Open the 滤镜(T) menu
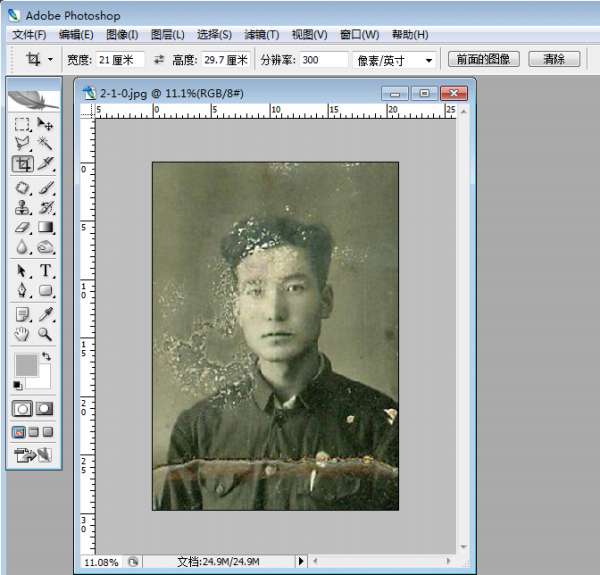Viewport: 600px width, 575px height. tap(262, 35)
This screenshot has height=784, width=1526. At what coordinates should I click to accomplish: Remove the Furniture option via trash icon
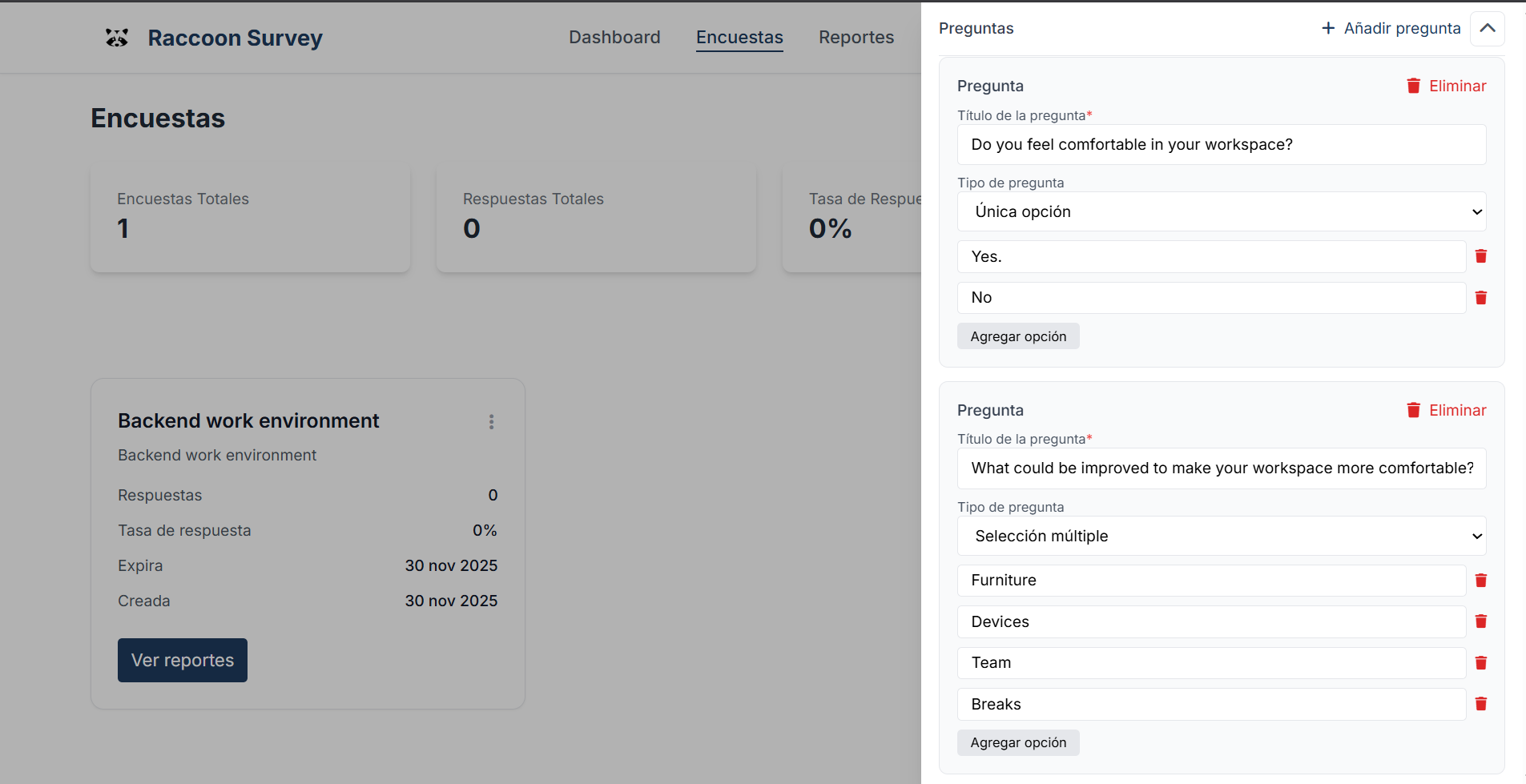[1480, 581]
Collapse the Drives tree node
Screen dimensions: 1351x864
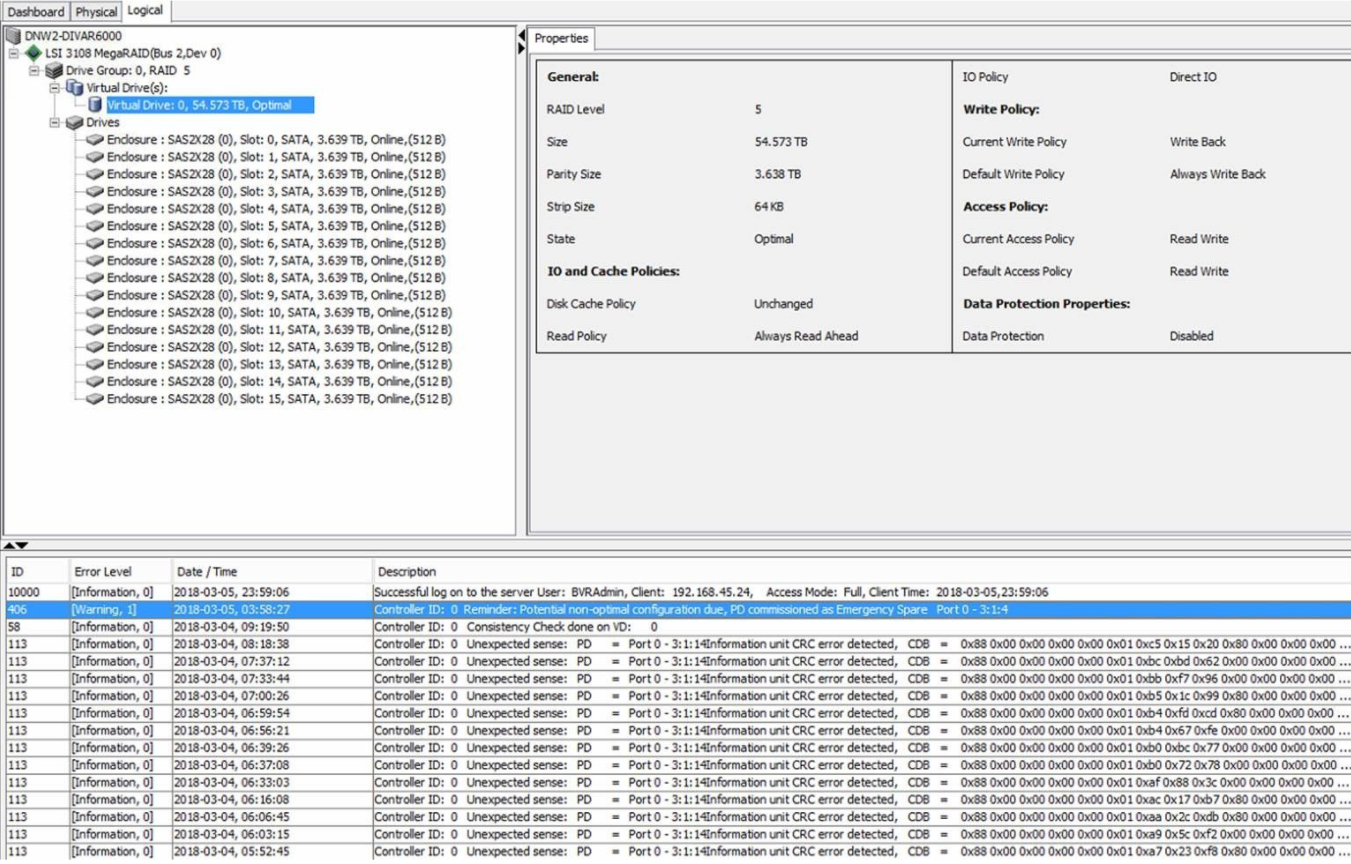click(55, 123)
● ● ●
### AIM
Rewrite all the entries above, swapping "trash icon" for "bin icon" and leaving everything else unchanged. Leave out the pictures.

### RESPONSE
Open the 滤镜(T) menu
Viewport: 600px width, 575px height. tap(262, 35)
This screenshot has height=784, width=1526. At what coordinates should I click to accomplish: Remove the Furniture option via bin icon
[1480, 581]
Collapse the Drives tree node
Screen dimensions: 1351x864
click(55, 123)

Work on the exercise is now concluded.